The Cosine Wherry is 14′ 2″ long with a beam of 52″ and should weigh about 100 lbs when built to the plans. It is strip-planked with 1/4″ x 3/4″ red cedar, and sheathed inside and out with fiberglass cloth and epoxy. Building time is at least 200 to 250 hours, though that will vary considerably depending on the builder’s experience, whether or not the strips are purchased or milled from solid planks, and how much detail is put into finishing touches. For my Cosine, I cut my own strips, sawed my own hardwood veneer for the transom, and laminated an outer stem that is not in the plans.
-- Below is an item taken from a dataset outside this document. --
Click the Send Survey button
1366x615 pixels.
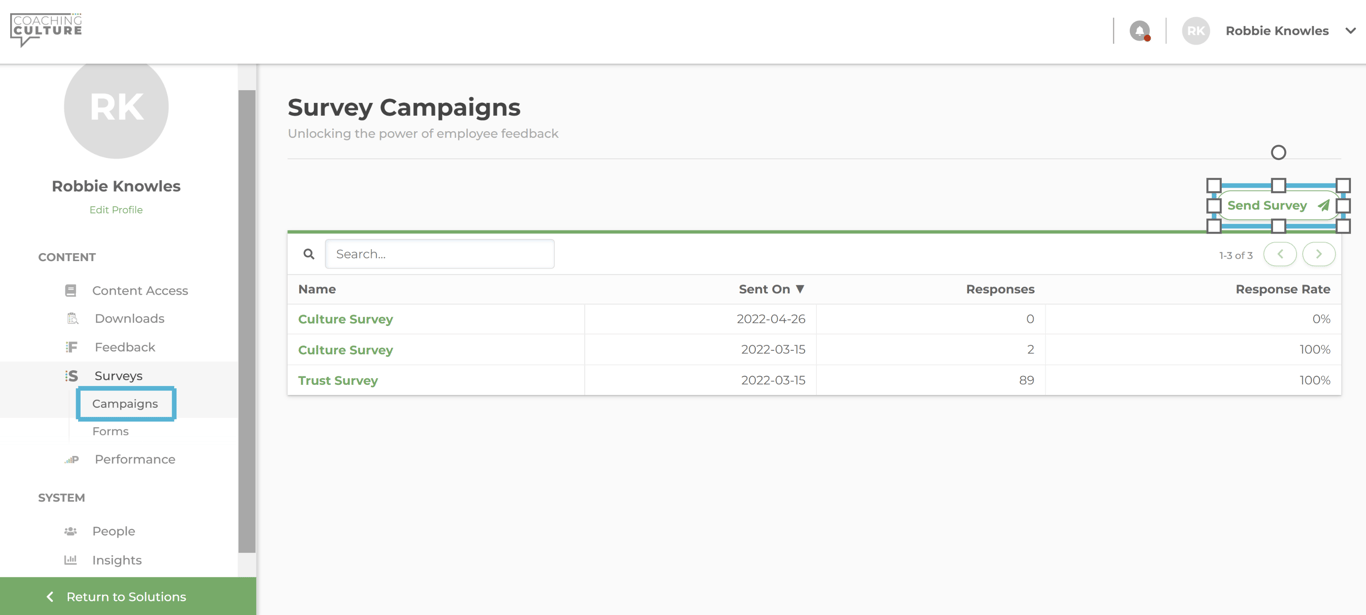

The guide I used for the construction of my boat was Rip, Strip, and Row: A Builder’s Guide to the Cosine Wherry, written in 1985 by J.D. Brown in partnership with John Hartsock, Bob Pickett, and Erica Pickett. The Picketts were highly regarded proprietors of a marine-lumber company in Anacortes, Washington; they sold materials and kits and were a source of help for many builders. Rip, Strip, and Row takes the beginner builder from selection of materials, with a detailed cut list, through construction of the mold, planking and fiberglassing the hull, to finishing the interior. The inexperienced builder will appreciate the attention to detail in constructing the building form. This is the stage where precision is a must: get the form exactly right and laying the strips is a pleasure, like piecing a jigsaw puzzle together, rather than a battle to force pieces into place.
Rip, Strip, and Row was written almost 35 years ago and is no longer in print. There are a number of online sources for the book, but be sure to ask if both large pages of the patterns are still in the envelope attached to the inside of the back cover. An alternate source for both the plans and a builder’s guide is Ray Klebba’s White Salmon BoatWorks (link below).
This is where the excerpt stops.